For opening night, the festival offers Lone Scherfig's (Italian for Beginners) An Education starring Peter Sarsgaard, Alfred Molina and young Brit TV actress Carey Mulligan, who is being hailed as the "new Audrey Hepburn." The film – with a screenplay by novelist Nick Hornby (About a Boy) – is an unusual coming-of-age story. Set in 1961, the film tells the tale of teenage schoolgirl Jenny (Mulligan), who chooses the adventure and glamour of a dubious thirtysomething charmer (Sarsgaard) over an Oxford education. The film's focus is as much on the era in which it takes place – dreary, pre-Beatles, pre-swinging '60s England – as it is about the characters. Indeed, Jenny's desire for color and life in the guise of jazz, champagne and the high life is representative of the mood of the youth of the country at that time.
The film's reviews are little short of stunning. An Education comes to the festival with a glowing 92 percent approval rating on Rotten Tomatoes. That's something you see very rarely. Nearly all of those reviews wax ecstatic over Mulligan. Roger Ebert writes, "She makes the role luminous when it could have been sad or awkward.
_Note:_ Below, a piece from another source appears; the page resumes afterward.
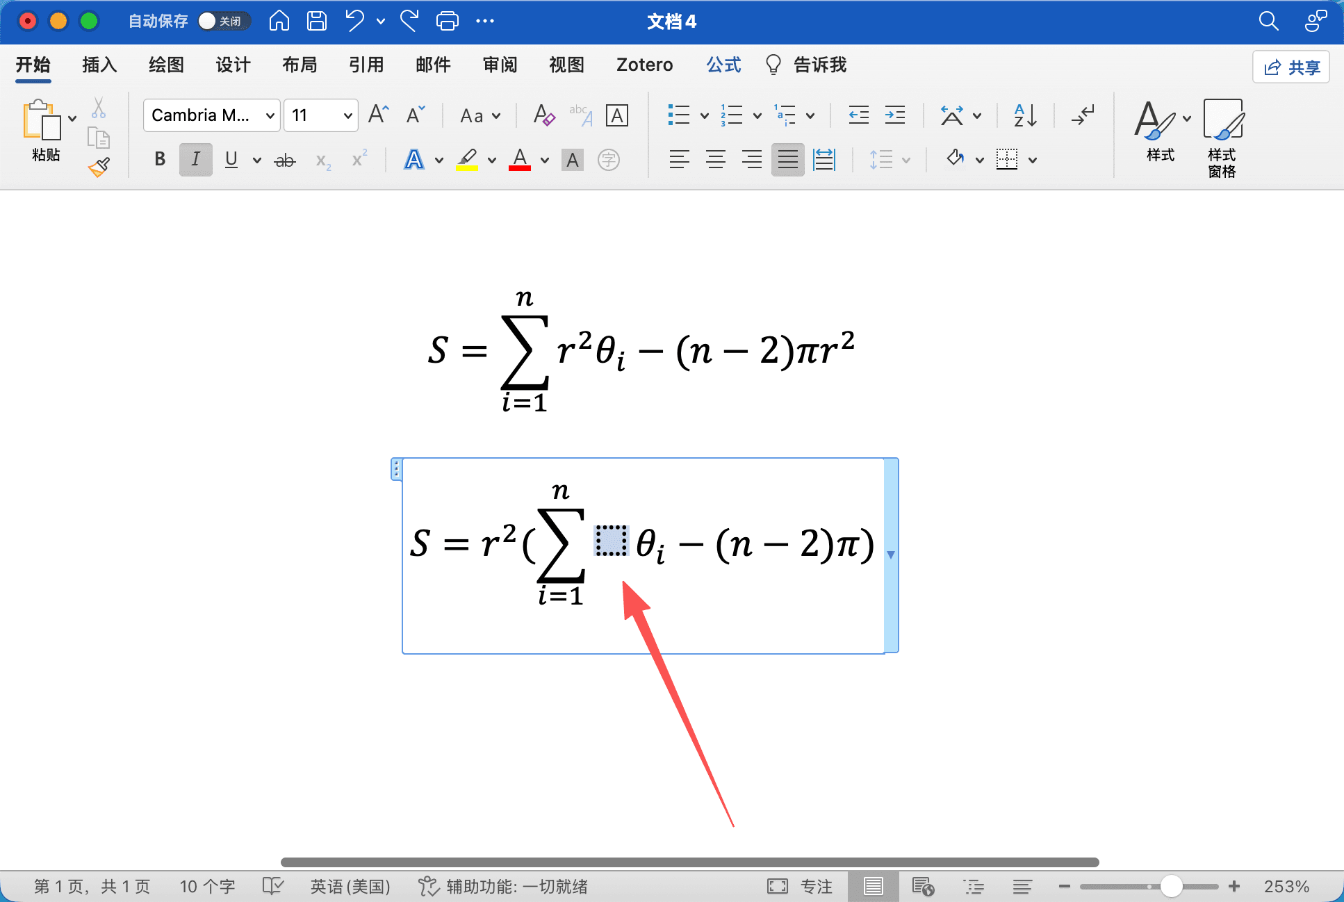
Task: Open the Zotero tab
Action: (644, 65)
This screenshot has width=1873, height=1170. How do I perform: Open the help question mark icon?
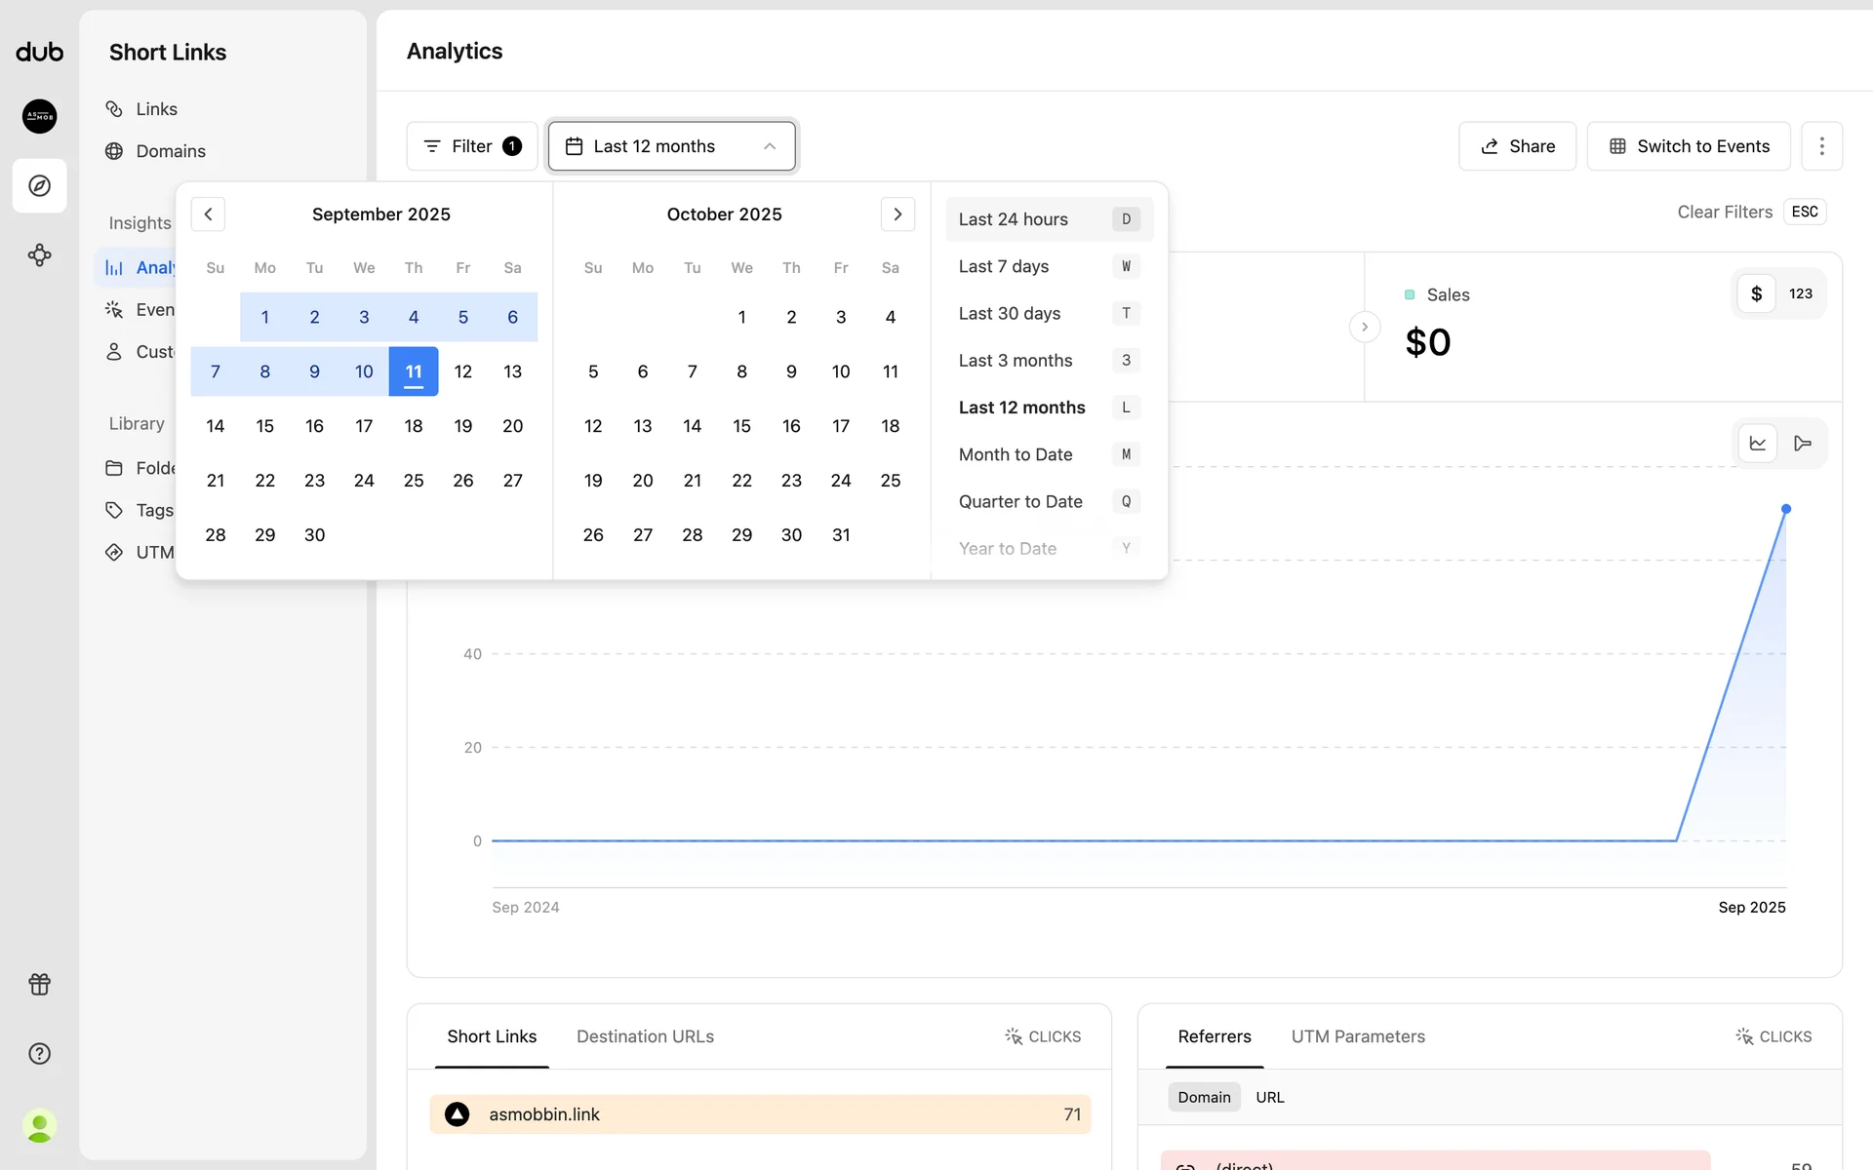pyautogui.click(x=39, y=1053)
She has such lightness and grace, you're pretty sure this is the birth of a star." More generally glowing is Kenneth Turan of the Los Angeles Times: "Invariably funny and inexpressibly moving in the way it looks at a young girl's journey from innocence to experience, An Education does so many things so well, it's difficult to know where to begin when cataloging its virtues."
Closing the festival is a very different kind of coming-of-age story, Lee Daniel's Precious: Based on the Novel Push by Sapphire. This film is about an overweight, illiterate black girl (newcomer Gabourey "Gabby" Sidibe), pregnant with her second child (by her father) and constantly abused by her mother (Mo'Nique), who finds redemption with the help of a teacher (Paula Patton) and a social worker (Mariah Carrey). Strong stuff, but with an apparently triumphantly upbeat ending that's made it a crowd-pleaser at every film festival it has played.
Oscar buzz surrounds Precious. In the Hollywood Reporter Duane Byrge calls the film, "An overwhelming, masterful dramatic competition entrant, this Lee Daniels film may have no bounds in the awards categories." John Anderson in Variety was no less enthusiastic: "Everyone involved deserves credit for creating a movie so dangerous, problematic and ultimately elevating." It just may be that Precious will join the ranks of Oscar-winning – or at least nominated – films that have made their local debut at the festival.
Another film that’s playing out-of-competition, That Evening Sun, is getting its fair share of raves from critics — and a nice little publicity boost from star Hal Holbrook on Good Morning, America this morning.